En el prefacio para el libro de André Bazin Orson Welles: A critical View, publicado en 1978, François Truffaut prepara un terreno analítico alrededor de la obra del cineasta estadounidense. La sombra de Citizen Kane (1941) no tarda en aparecer y Truffaut comparte una anécdota: “Volviendo de San Francisco en coche, me enseñaron, al pasar por delante, el San Simeon de Hearst y me propusieron visitarlo; yo rechacé la propuesta, porque no es San Simeon lo que me interesa sino Xanadu, no la realidad sino la obra de arte reflejada en la película.” Dicha sentencia propone una síntesis concreta para una idea de campo —espacio— cinematográfico. Claro está: la producción de la película insigne del Osezno —como alguna vez llamó Truffaut al joven Welles— jamás pasó cerca del Castillo Hearst en San Simeon, California. El Xanadu visto en pantalla es un constructo de al menos cuatro sitios distintos: la Casa del Prado en Balboa Park, San Diego; el Zoológico de ese mismo condado; los Busch Gardens de Pasadena e incluso el Castillo Oheka ubicado en Nueva York. Un lugar tan geográficamente improbable que comprende retazos que van de costa a costa en extremos continentales opuestos: del Pacífico al Atlántico. Un lugar edificado plano a plano.

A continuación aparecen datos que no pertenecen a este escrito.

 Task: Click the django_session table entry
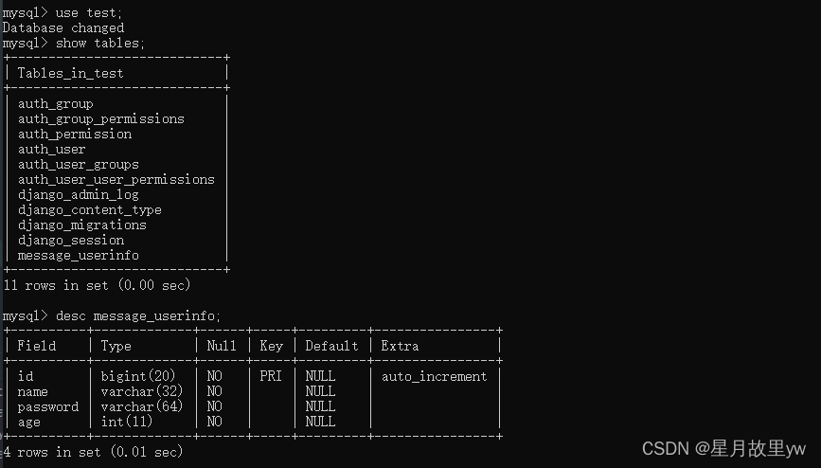(70, 240)
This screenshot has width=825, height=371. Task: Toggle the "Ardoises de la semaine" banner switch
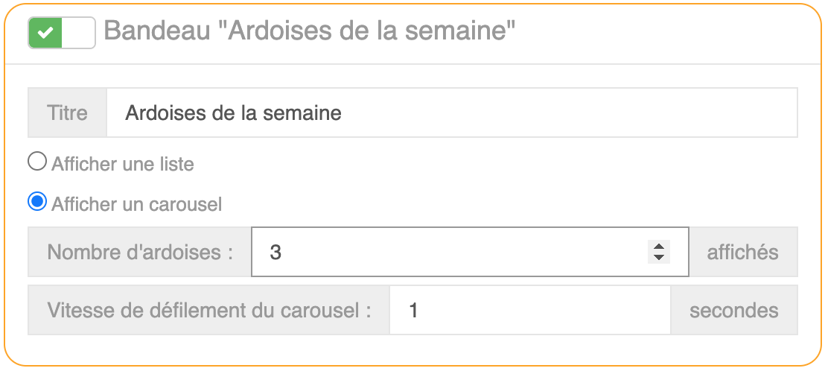click(62, 33)
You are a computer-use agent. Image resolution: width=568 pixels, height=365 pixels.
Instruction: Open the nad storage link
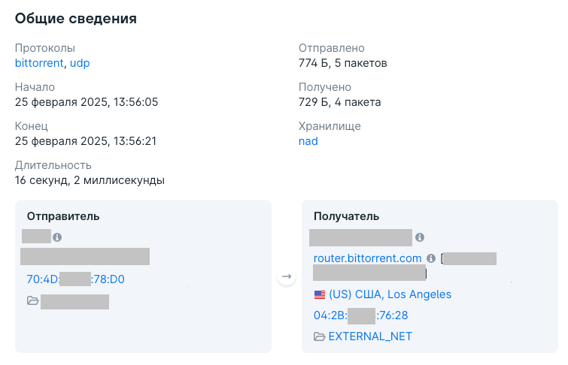(x=308, y=141)
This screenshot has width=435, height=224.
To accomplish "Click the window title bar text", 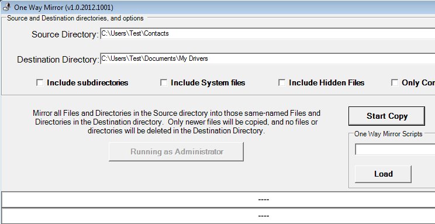I will click(64, 8).
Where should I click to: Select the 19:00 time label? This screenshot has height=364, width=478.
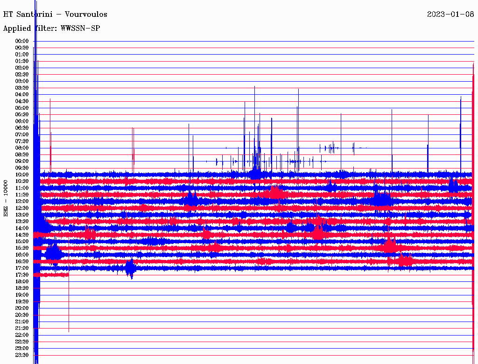pos(22,295)
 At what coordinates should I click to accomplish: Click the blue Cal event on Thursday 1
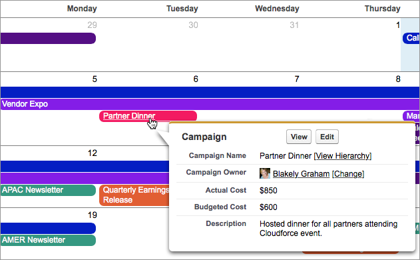tap(411, 39)
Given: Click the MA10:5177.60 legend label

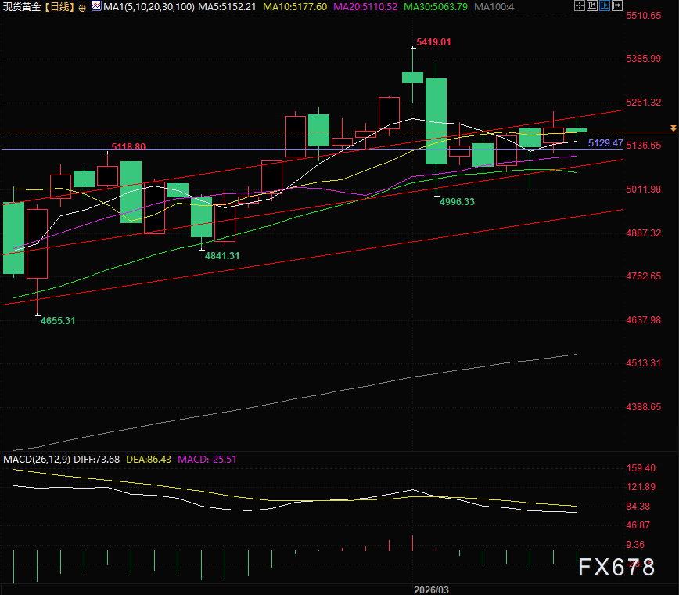Looking at the screenshot, I should click(295, 7).
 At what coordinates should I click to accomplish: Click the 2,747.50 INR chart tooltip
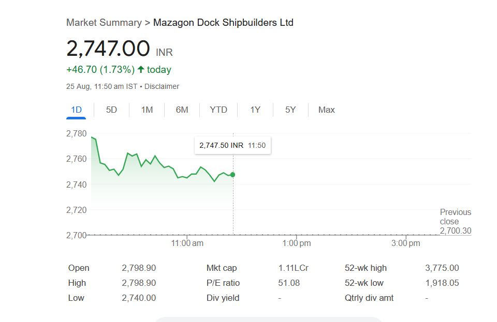(232, 145)
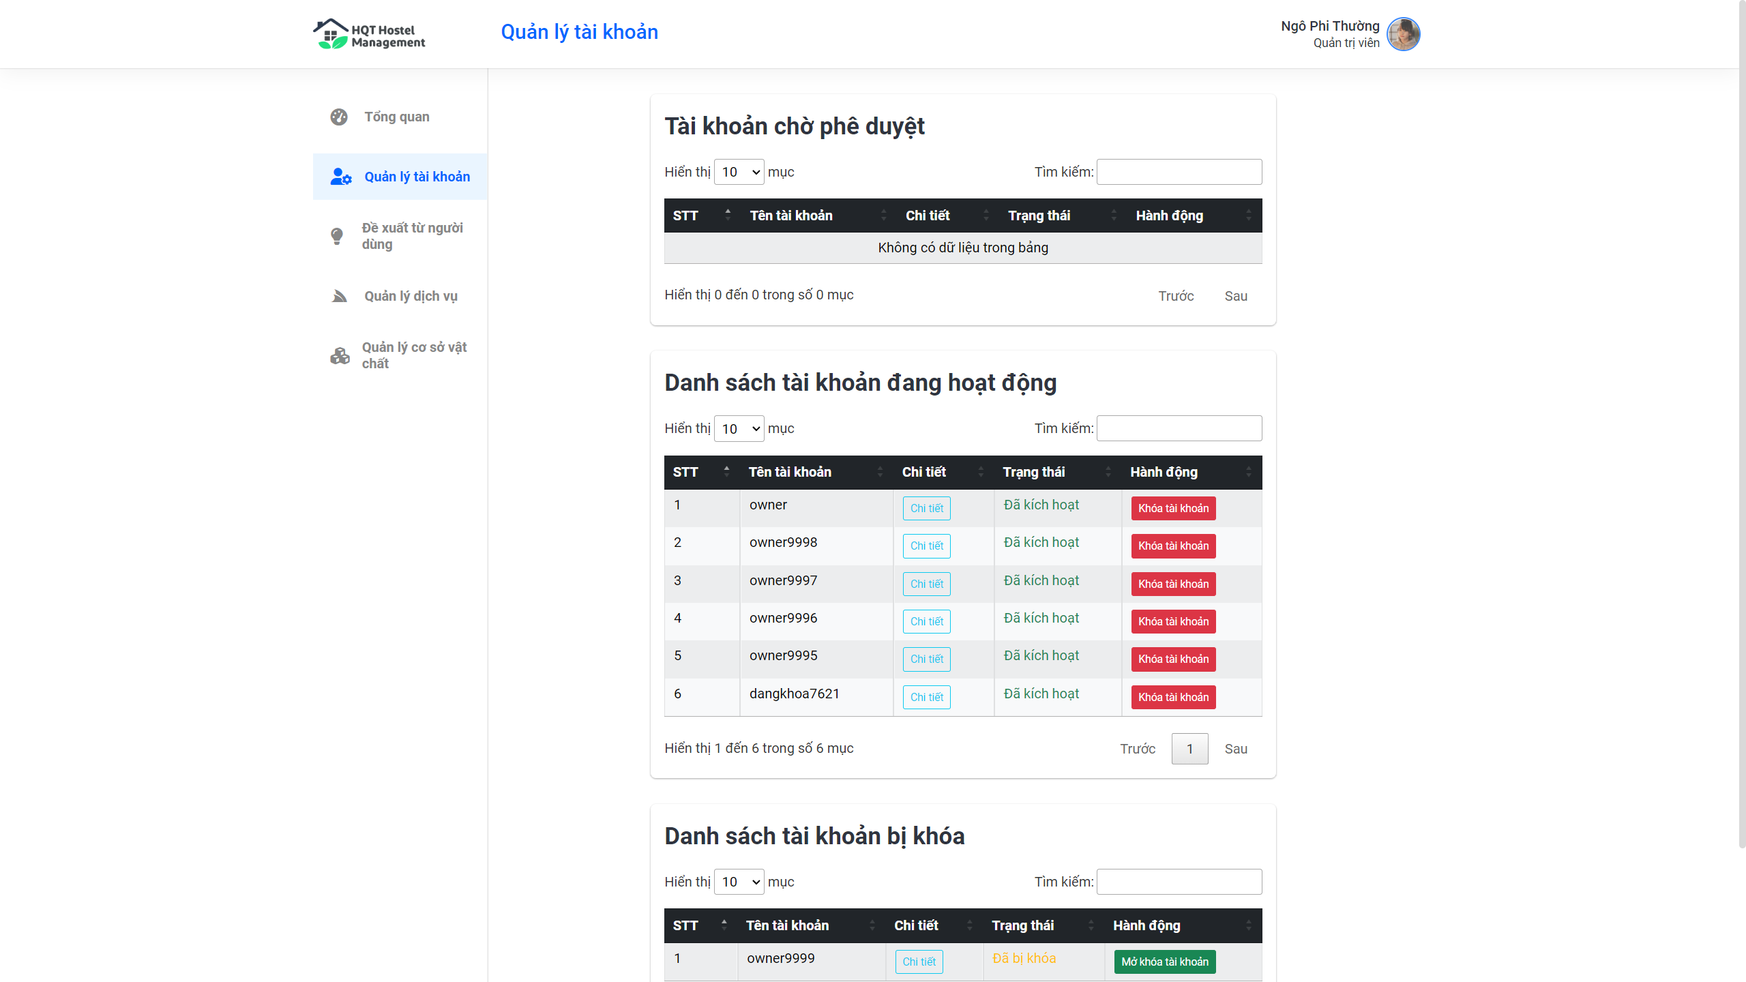Image resolution: width=1746 pixels, height=982 pixels.
Task: Open the Tổng quan dashboard icon
Action: point(339,117)
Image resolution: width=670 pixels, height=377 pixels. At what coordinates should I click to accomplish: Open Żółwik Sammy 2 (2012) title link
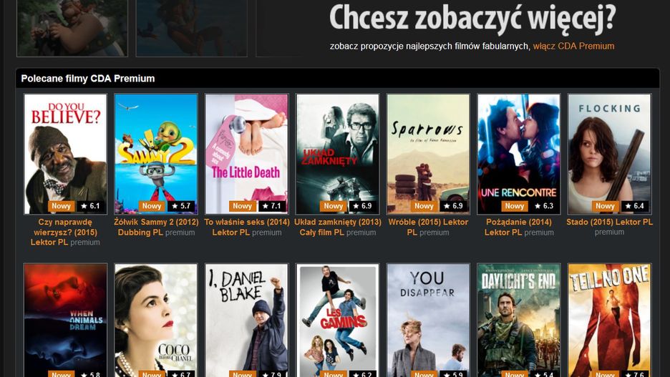pyautogui.click(x=156, y=227)
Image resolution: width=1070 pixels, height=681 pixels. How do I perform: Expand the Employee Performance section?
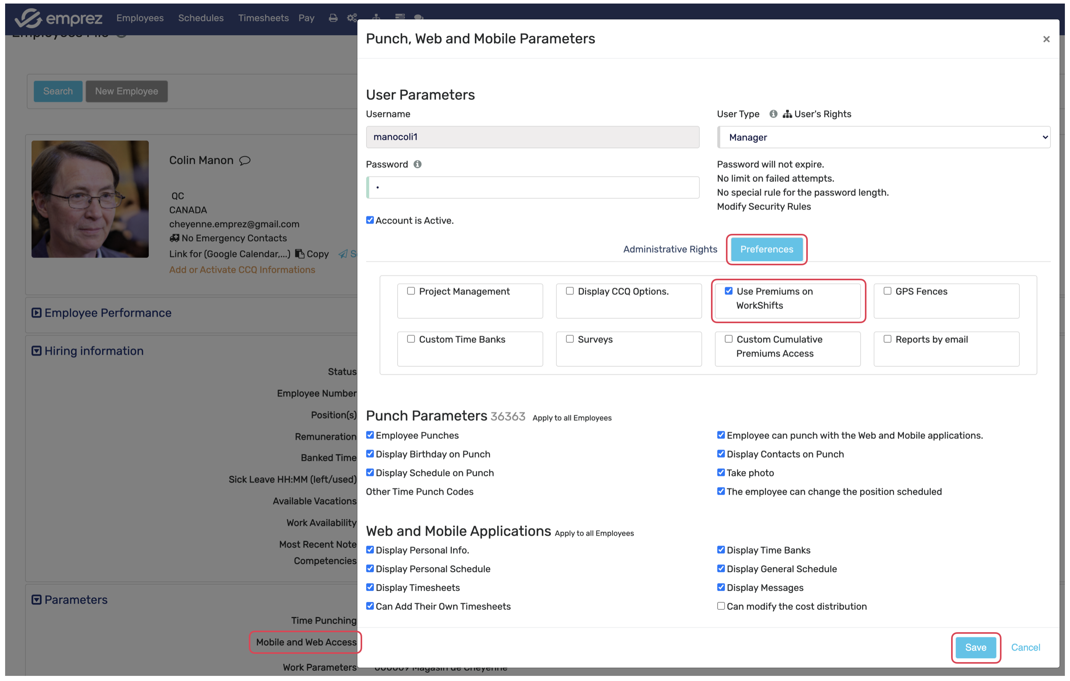tap(36, 313)
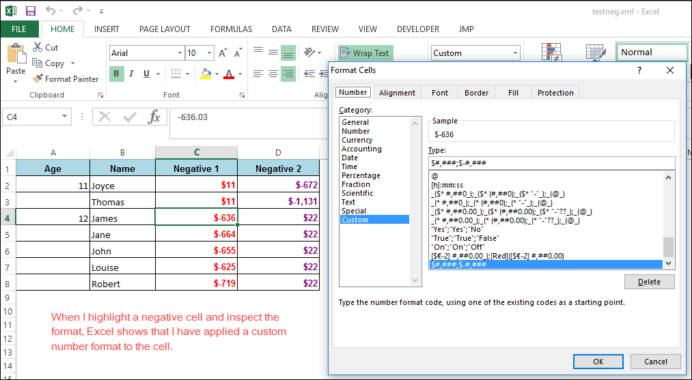
Task: Click the Delete button for custom format
Action: coord(649,282)
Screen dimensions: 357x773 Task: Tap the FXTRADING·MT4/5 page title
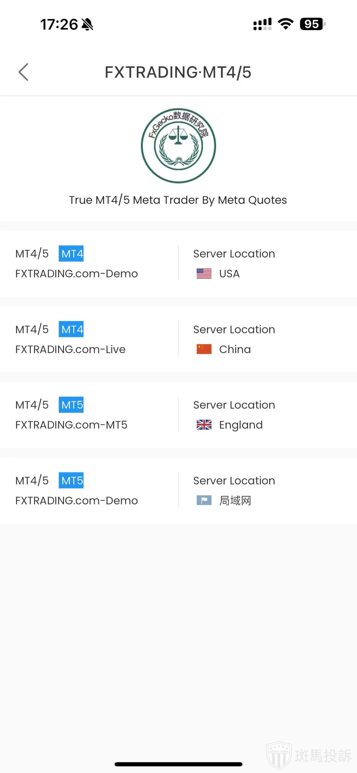178,72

¿Cuáles son las formas por las que el mundo ingresa a una película? ¿Qué mecanismos definen las transformaciones que sufren los lugares donde el cine se crea? En una dinámica recíproca, las imágenes y los espacios se afectan mutuamente.
Correspondencias quiméricas. Espejos y laberintos. Obra de extravíos y contravenciones.
Los trineos
no son
para golpear
son para deslizarse
Lo que se enuncia en la analepsis mítica. Amplitud y profundidad pura de la imagen. Con el objeto transicional perdido, vuelto pensamiento ultimado y lápida en llamas.
El paisaje níveo de la infancia
que se toma entre las manos
como una esfera al borde del quebranto.